Hailing from Edinburgh, I’ve always been a big fan of sculptor and artist Sir Eduardo Luigi Paolozzi (1924-2005). Born and raised in Leith, and later a student of Edinburgh College of Art, Paolozzi left the Scottish capital peppered with his iconic bronze sculptures. When I first moved to London I delighted in Paolozzi-hunting around the city, with his Head of Invention and, of course, his Newton after Blake soon joining my list of favourites.
To my shame, it was only very recently that I realised we have our very own Newton after Blake here at the Royal Society. Not quite at the same scale as the one outside the British Library, this bronze maquette stands at 41cm high and is located amidst the staff offices on the second floor (in my defence, I work on the third floor). I thought I’d indulge my interest in the artist with a blog post that delves a little further into this sculpture’s story and influences.

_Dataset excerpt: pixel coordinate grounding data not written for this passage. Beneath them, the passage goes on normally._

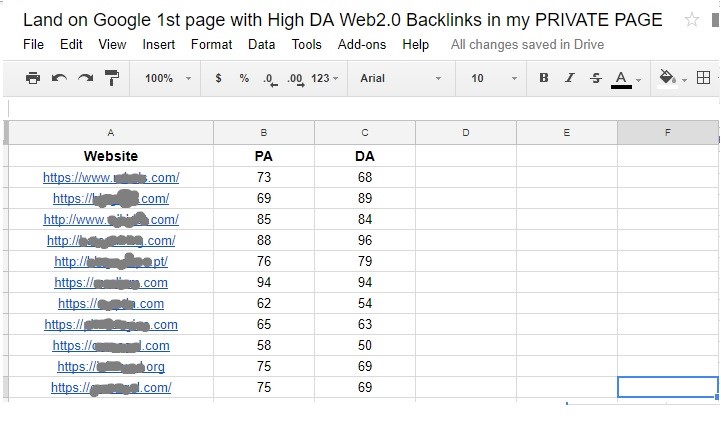This screenshot has width=721, height=422.
Task: Toggle bold formatting
Action: tap(544, 78)
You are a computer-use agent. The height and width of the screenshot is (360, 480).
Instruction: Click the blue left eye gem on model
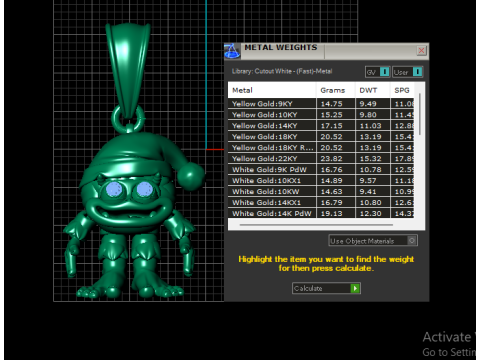pos(114,189)
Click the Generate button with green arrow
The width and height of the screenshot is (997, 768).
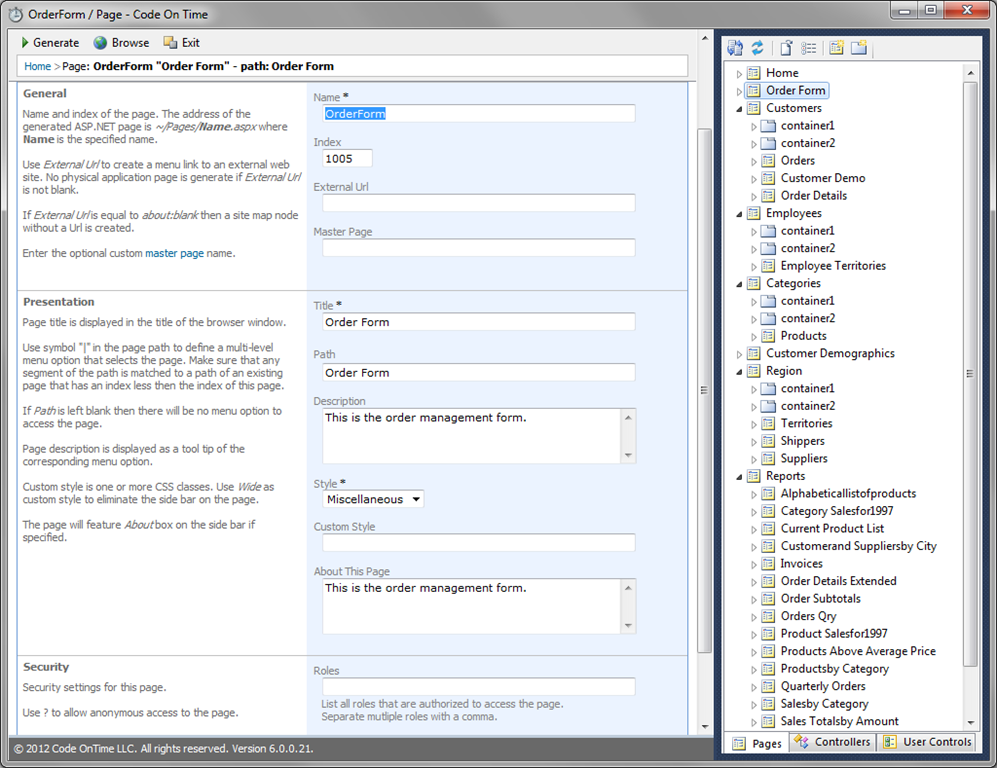pyautogui.click(x=50, y=43)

As noted in our Council Minutes, Paolozzi gifted the maquette to the Society in 1995, two years prior to the unveiling of the full-size sculpture outside the British Library. While Paolozzi’s interaction with the Society was somewhat brief – other than the maquette, I managed to track down only one other trace of him in our collections (see photograph below) – themes of science and technology appear time and again in his work, informing, among other things, his depictions of the human body.
This is partly owing to his involvement in the Independent Group, which met at the Institute of Contemporary Arts in the 1950s. They discussed topics which they felt were otherwise ignored in the art world, principally science, technology and popular culture. In 1951, group members held an exhibition on the subject of morphogenesis called Growth and Form, based on the work of another of our Fellows, biomathematician D’Arcy Wentworth Thompson. Clearly, Newton was not the only Royal Society Fellow to inspire Paolozzi.

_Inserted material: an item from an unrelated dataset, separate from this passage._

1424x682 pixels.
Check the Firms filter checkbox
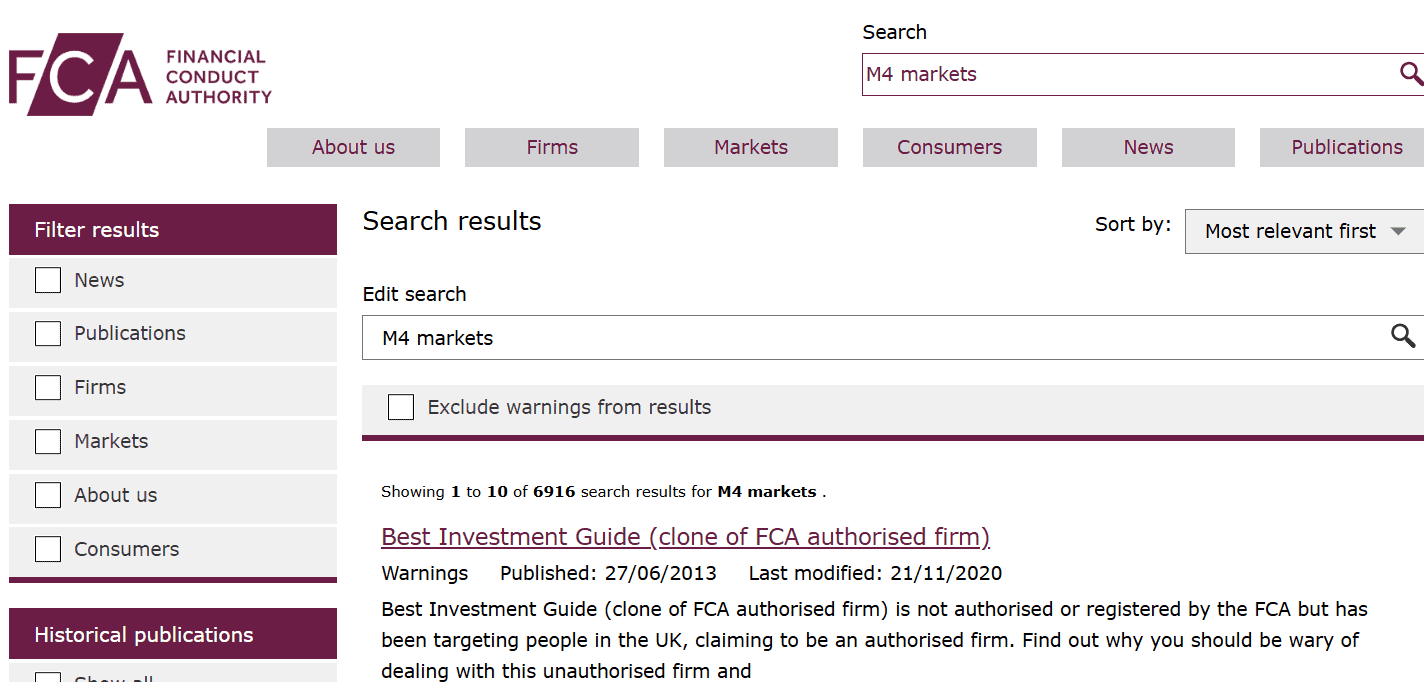[x=48, y=387]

These sympathies for science are perhaps what led Paolozzi to a print of Isaac Newton by William Blake (1757-1827), which became the inspiration for his sculpture. In Blake’s rendition, Newton sits on a rock, completely absorbed in his work and apparently oblivious to the colour and beauty of his surroundings:
Blake’s Newton, depicted as hunched, naked and muscular, bears little resemblance to the man himself. One senses that Blake did not set out to create a true likeness, but rather to portray an idea of Newton, with no attempt to deny that his attitude towards Newton was entirely uncomplimentary. This particular print seems to scoff at Newton’s scientific thinking at the expense of the natural beauty that surrounds him, while other works by Blake, including the poem ‘You don’t believe me’ and The Book of Urizen, also denounce the great mathematician’s rationality and reason.
Paolozzi’s interpretation of Blake’s print adapts Newton in many ways. In both his full-size sculpture and our maquette, Newton is depicted as sitting on geometric blocks, rather than a rock, with a mechanised body seemingly held together by bolts at its joints. In removing the associations of nature and beauty present in Blake’s print, Paolozzi leaves us with a scene of concentration and dedication only, free from any hints of judgement or critique.
Indeed, Paolozzi’s remake of this eighteenth-century image does not come across as a satire of either Newton or Blake. Rather, it seems to be an attempt to unite these two historical figures and provide a link between the highest ideals of science and of art. As someone who works with the many, often-unexpected connections between these two realms, the maquette strikes me as a beautiful representation of this overlapping relationship, and a piece very much at home within our sculpture collection.